| THE TASK |
Rewrite the material from the line containing "Given: Switch to the 在线用户 tab" through the line containing "The image size is (600, 645). (375, 188)" as a Markdown table with columns headed No. and Entry, putting a row number in No. and the line in Entry and skipping blank lines. Include only these lines.
— Start SUPPLIED ENTRIES —
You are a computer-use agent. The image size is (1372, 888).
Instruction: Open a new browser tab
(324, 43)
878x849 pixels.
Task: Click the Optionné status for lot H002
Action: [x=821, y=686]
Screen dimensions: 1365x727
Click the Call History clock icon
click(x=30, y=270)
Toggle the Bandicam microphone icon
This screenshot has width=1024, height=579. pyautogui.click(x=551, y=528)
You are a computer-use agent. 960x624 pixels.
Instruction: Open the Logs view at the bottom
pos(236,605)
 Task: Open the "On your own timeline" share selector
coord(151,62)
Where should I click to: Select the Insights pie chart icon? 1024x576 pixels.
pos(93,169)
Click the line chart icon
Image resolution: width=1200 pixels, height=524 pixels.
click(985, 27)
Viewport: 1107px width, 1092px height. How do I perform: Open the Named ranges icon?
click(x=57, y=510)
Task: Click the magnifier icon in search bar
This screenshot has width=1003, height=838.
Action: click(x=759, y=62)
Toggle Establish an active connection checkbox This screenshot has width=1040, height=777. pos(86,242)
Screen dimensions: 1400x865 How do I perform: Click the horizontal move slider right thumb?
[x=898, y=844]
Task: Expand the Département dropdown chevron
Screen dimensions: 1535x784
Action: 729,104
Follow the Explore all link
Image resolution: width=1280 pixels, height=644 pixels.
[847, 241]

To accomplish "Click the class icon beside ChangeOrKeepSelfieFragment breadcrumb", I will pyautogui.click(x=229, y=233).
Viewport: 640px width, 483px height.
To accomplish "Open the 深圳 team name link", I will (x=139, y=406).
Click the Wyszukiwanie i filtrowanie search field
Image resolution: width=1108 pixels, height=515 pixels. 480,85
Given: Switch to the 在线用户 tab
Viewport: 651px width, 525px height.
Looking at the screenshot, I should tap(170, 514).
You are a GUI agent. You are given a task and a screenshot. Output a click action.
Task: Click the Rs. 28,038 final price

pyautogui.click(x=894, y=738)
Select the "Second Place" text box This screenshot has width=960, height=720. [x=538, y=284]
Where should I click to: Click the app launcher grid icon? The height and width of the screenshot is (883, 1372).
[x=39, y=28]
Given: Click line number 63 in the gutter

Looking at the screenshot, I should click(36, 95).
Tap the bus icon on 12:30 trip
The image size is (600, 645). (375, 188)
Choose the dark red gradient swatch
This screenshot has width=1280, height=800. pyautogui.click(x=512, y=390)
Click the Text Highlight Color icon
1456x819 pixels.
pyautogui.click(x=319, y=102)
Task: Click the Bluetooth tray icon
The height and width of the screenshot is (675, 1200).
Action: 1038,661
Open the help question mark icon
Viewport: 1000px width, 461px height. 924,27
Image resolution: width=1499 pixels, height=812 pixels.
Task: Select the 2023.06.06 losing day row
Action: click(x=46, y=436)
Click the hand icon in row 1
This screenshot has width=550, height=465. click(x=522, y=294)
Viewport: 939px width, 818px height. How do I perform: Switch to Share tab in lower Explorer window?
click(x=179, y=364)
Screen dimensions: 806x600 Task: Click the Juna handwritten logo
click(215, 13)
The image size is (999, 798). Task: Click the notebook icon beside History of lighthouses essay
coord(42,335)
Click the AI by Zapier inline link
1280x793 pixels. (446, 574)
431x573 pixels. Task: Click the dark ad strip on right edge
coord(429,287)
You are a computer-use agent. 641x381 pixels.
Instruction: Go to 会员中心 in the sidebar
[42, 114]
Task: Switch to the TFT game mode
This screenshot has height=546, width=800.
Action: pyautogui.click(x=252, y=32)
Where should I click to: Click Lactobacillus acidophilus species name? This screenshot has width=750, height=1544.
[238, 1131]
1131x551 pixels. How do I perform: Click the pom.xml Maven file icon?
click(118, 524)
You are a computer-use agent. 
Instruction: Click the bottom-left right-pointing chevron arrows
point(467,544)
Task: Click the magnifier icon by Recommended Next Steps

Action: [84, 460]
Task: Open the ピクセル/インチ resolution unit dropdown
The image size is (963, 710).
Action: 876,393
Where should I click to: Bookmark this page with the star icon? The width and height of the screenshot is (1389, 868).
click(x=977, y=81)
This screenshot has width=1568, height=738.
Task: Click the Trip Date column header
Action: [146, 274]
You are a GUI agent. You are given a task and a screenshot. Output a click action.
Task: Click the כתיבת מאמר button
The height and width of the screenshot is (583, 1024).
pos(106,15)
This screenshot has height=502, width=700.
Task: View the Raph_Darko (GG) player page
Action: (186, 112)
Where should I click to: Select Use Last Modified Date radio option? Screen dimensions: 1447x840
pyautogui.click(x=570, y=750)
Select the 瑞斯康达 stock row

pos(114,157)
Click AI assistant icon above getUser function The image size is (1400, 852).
— End SUPPLIED ENTRIES —
| ANSWER FOR THIS EXERCISE |
| No. | Entry |
|---|---|
| 1 | Given: Switch to the 在线用户 tab |
| 2 | Viewport: 651px width, 525px height. |
| 3 | Looking at the screenshot, I should tap(170, 514). |
| 4 | You are a GUI agent. You are given a task and a screenshot. Output a click action. |
| 5 | Task: Click the Rs. 28,038 final price |
| 6 | pyautogui.click(x=894, y=738) |
| 7 | Select the "Second Place" text box This screenshot has width=960, height=720. [x=538, y=284] |
| 8 | Where should I click to: Click the app launcher grid icon? The height and width of the screenshot is (883, 1372). |
| 9 | [x=39, y=28] |
| 10 | Given: Click line number 63 in the gutter |
| 11 | Looking at the screenshot, I should click(36, 95). |
| 12 | Tap the bus icon on 12:30 trip |
| 13 | The image size is (600, 645). (375, 188) |